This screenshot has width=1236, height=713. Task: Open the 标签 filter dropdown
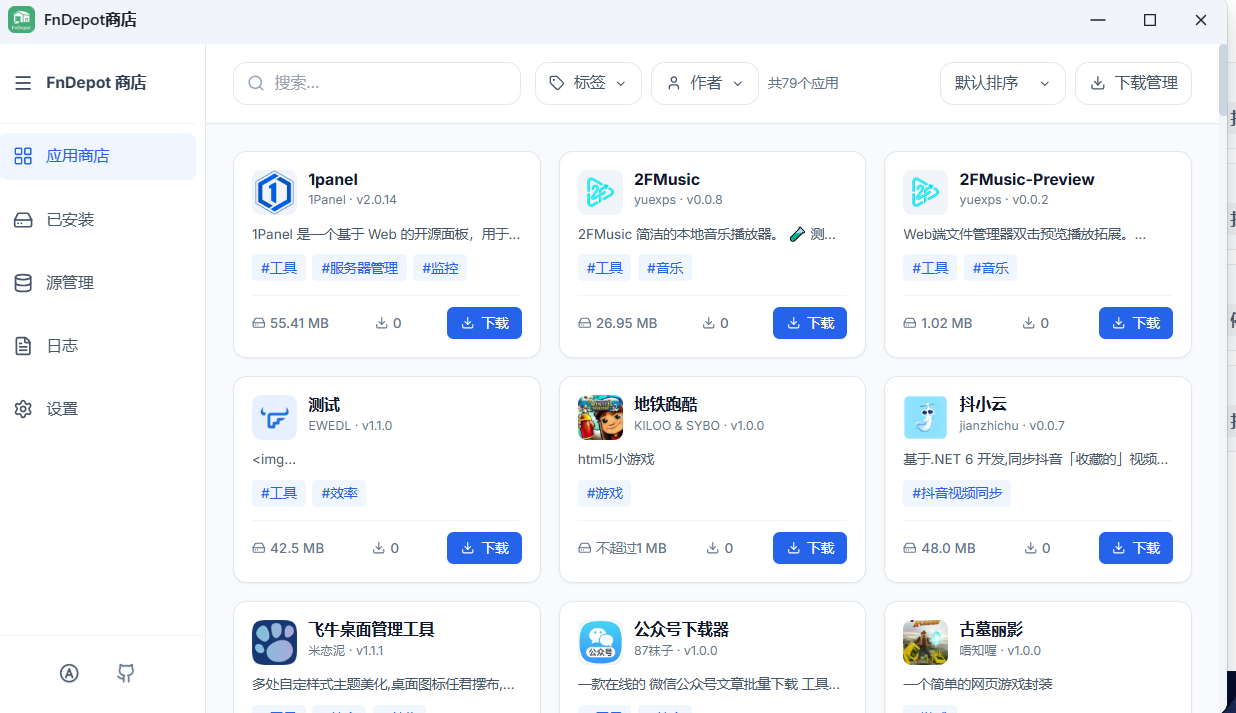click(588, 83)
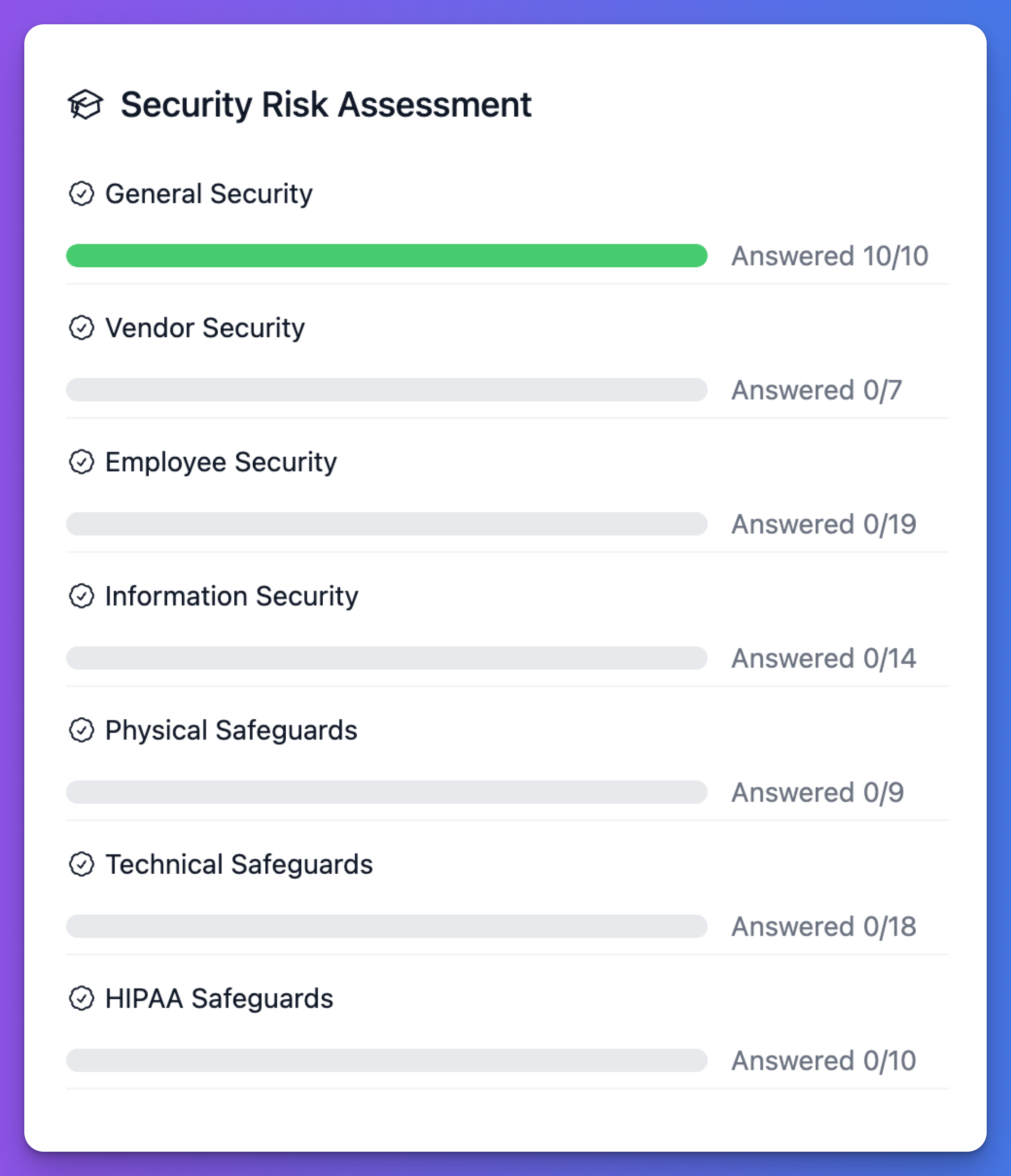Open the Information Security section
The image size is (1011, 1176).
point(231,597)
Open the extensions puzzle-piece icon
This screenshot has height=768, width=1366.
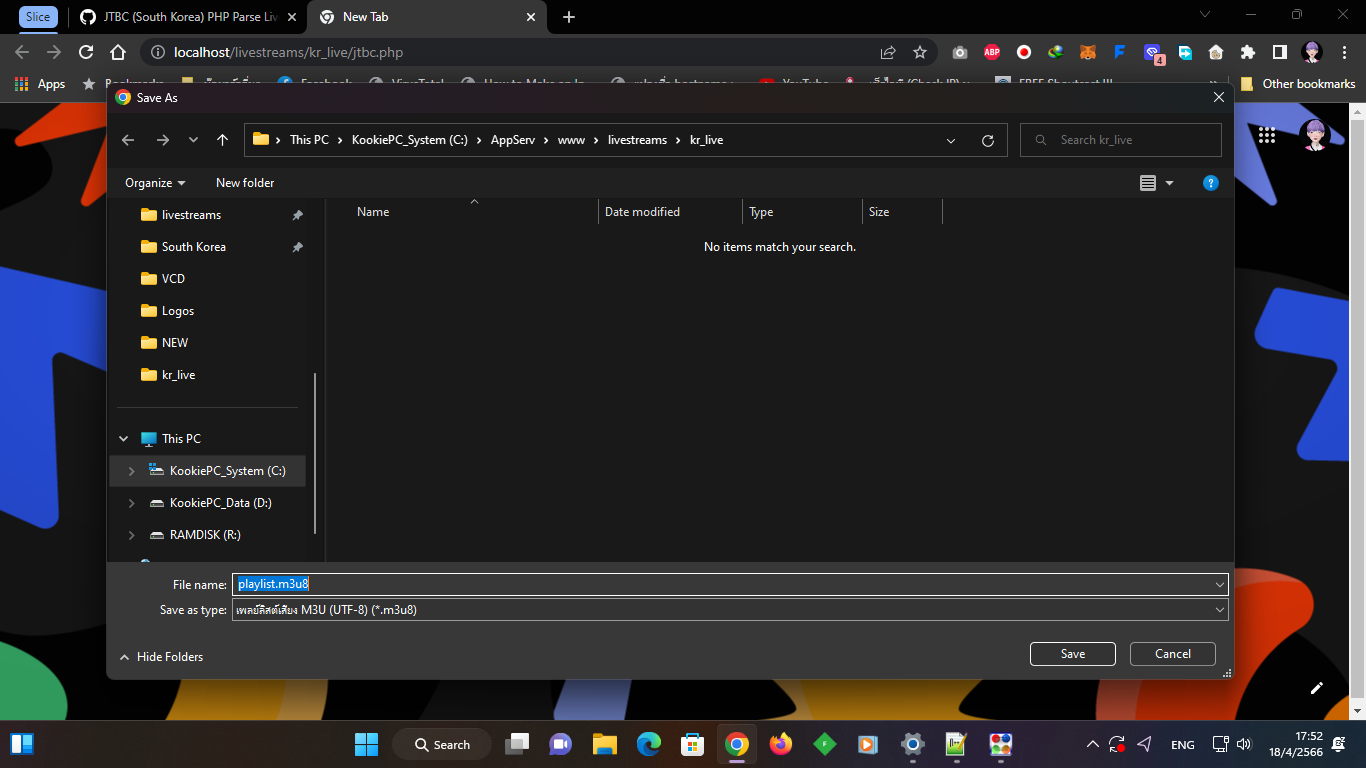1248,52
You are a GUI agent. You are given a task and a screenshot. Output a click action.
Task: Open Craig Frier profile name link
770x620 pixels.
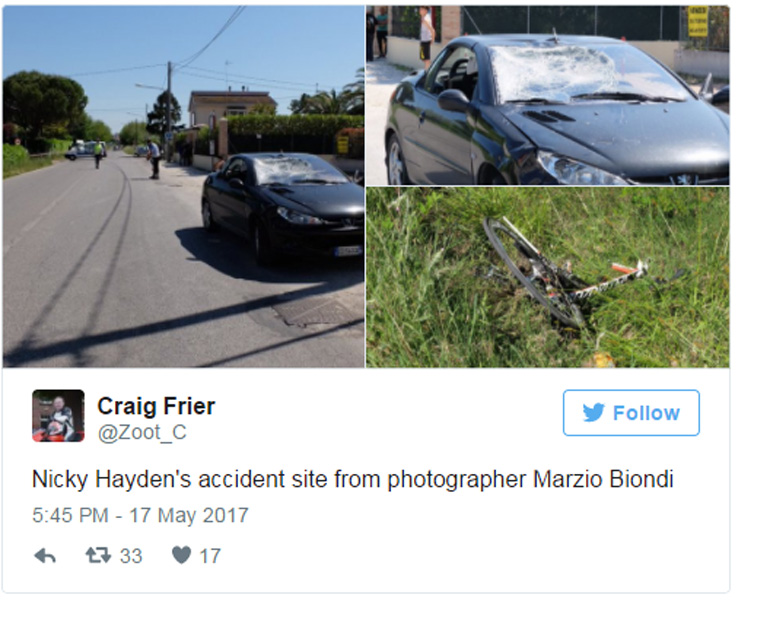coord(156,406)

◆ **Given request**
Turn the lines from the one containing "You are a GUI" through the final line of the items into a numbered list, skipping any blank lines. Leave the pictures out.

◆ **Answer in full**
1. You are a GUI agent. You are given a task and a screenshot. Output a click action.
2. Task: Open Craig Frier profile name link
3. 770x620 pixels.
4. coord(156,406)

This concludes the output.